Wednesday, August 8, 2018

20180808.0430

It has been quite some time since I've put any prose, lucid or otherwise, into this webspace. Most of what I've done over the past more-than-a-year has been my series of limericks that worked to be something at least resembling a heroic narrative, and that seems to have ended, now. I might return to that kind of project in the future, of course, but for the moment, I'm going to turn my attention elsewhere. There are enough other lines of inquiry, enough other paths to take, for everyone to have something to follow again and again, and I think I'll wander somewhere different for a while.
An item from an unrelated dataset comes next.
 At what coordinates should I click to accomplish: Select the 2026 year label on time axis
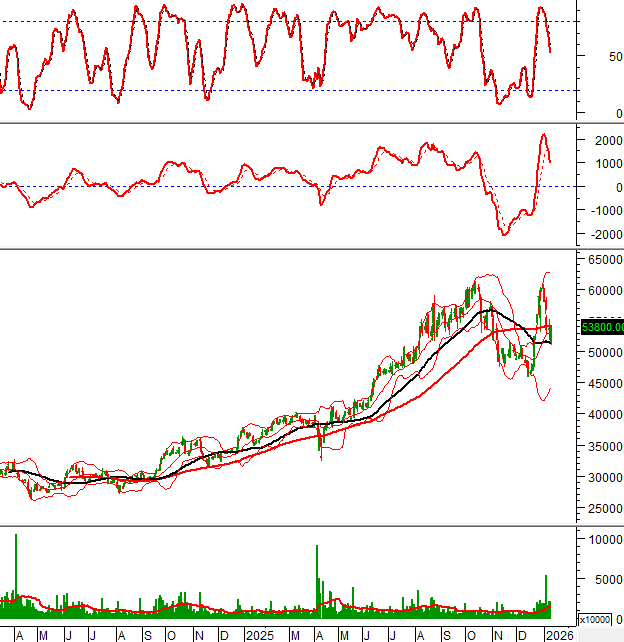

The thing is, I don't know that I want to lock myself into essays here. I've been busy in my other, more formal, blog, attending to such things regularly and often, and while I used to do such things in this webspace, too, I'm not sure it's an appropriate venue for it anymore. Indeed, matters are far different for me now than when I used to hammer out 500-word pieces here (and when I could do so in some twenty minutes, which is no longer the case for me). I don't live in New York City, I don't have regular access to what I did then--or even, in the main, what I did when I lived in what I have to consider exile in Oklahoma. (Hm. Perhaps a reflection on that feeling of exile.) And I do not know that it is to my benefit to maintain both the other webspace and this one--and the other is doing far better in terms of readership than this.

Some time ago, I asked those who read this blog if it would make sense for me to maintain it and the other. At that time, I was told that it did, and so I kept this thing going. I've enjoyed having the outlet, to be sure, but I'm not sure that I don't already have the outlet on the other blog. I don't have much of anything here that I'm exactly keen to have hidden, after all, nor do I exactly abstain from making some...interesting occasional comments on the other blog. But I am not certain I want to let this blog go, either. I've been doing really well with it this year, in terms of keeping posting regular and thorough; I've not missed a day yet. And having more projects helps me to do more writing, which is a good thing. It can hardly but be. (Unless you don't like what I write, in which case, why are you reading this?)

Close to twenty years ago, now, I had to take a speech class in high school, and, for one assignment in that class, I memorized a passage from Hamlet. Not the soliloquy, no, but Claudius's later private lament (3.3); it has stuck with me, and I find myself in pause where I shall first begin, being to double business bound, either keeping hold or letting go. Advice will be welcome (though I make no promise that it will be heeded), and your continued reading, in this or other venture, is greatly appreciated.